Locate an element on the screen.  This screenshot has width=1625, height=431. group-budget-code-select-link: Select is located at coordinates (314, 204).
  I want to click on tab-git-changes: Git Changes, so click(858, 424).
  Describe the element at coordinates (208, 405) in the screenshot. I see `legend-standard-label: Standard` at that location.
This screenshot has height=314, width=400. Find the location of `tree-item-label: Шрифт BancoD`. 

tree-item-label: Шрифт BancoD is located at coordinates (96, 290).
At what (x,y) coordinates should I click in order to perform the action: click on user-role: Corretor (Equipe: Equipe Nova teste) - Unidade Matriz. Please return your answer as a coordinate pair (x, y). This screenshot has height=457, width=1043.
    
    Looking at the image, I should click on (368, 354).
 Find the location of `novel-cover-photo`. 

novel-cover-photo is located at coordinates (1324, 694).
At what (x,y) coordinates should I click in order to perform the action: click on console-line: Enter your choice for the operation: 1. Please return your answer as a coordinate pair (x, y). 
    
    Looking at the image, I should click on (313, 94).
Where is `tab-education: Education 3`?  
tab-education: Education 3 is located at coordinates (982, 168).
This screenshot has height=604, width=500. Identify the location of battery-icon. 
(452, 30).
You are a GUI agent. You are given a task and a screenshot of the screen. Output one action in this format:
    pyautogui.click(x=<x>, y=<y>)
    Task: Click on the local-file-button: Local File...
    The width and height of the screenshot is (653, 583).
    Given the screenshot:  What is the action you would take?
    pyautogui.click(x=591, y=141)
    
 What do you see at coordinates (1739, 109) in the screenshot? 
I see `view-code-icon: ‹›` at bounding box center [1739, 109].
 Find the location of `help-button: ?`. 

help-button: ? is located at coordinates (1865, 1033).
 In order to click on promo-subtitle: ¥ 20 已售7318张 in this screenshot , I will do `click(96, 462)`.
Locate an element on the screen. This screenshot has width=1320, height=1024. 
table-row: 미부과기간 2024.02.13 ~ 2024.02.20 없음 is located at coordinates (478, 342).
-------
**What needs to be done:**
Reproduce all of the lines above verbatim.

**Final answer:**
Locate an element on the screen.  This screenshot has width=1625, height=431. group-budget-code-select-link: Select is located at coordinates (314, 204).
  I want to click on tab-git-changes: Git Changes, so click(858, 424).
  Describe the element at coordinates (208, 405) in the screenshot. I see `legend-standard-label: Standard` at that location.
This screenshot has height=314, width=400. Find the location of `tree-item-label: Шрифт BancoD`. 

tree-item-label: Шрифт BancoD is located at coordinates (96, 290).
At what (x,y) coordinates should I click in order to perform the action: click on user-role: Corretor (Equipe: Equipe Nova teste) - Unidade Matriz. Please return your answer as a coordinate pair (x, y). This screenshot has height=457, width=1043.
    
    Looking at the image, I should click on (368, 354).
 Find the location of `novel-cover-photo`. 

novel-cover-photo is located at coordinates (1324, 694).
At what (x,y) coordinates should I click in order to perform the action: click on console-line: Enter your choice for the operation: 1. Please return your answer as a coordinate pair (x, y). 
    
    Looking at the image, I should click on (313, 94).
Where is `tab-education: Education 3`?  
tab-education: Education 3 is located at coordinates (982, 168).
This screenshot has height=604, width=500. Identify the location of battery-icon. 
(452, 30).
You are a GUI agent. You are given a task and a screenshot of the screen. Output one action in this format:
    pyautogui.click(x=<x>, y=<y>)
    Task: Click on the local-file-button: Local File...
    The width and height of the screenshot is (653, 583).
    Given the screenshot:  What is the action you would take?
    pyautogui.click(x=591, y=141)
    
 What do you see at coordinates (1739, 109) in the screenshot? 
I see `view-code-icon: ‹›` at bounding box center [1739, 109].
 Find the location of `help-button: ?`. 

help-button: ? is located at coordinates (1865, 1033).
 In order to click on promo-subtitle: ¥ 20 已售7318张 in this screenshot , I will do `click(96, 462)`.
Locate an element on the screen. This screenshot has width=1320, height=1024. 
table-row: 미부과기간 2024.02.13 ~ 2024.02.20 없음 is located at coordinates (478, 342).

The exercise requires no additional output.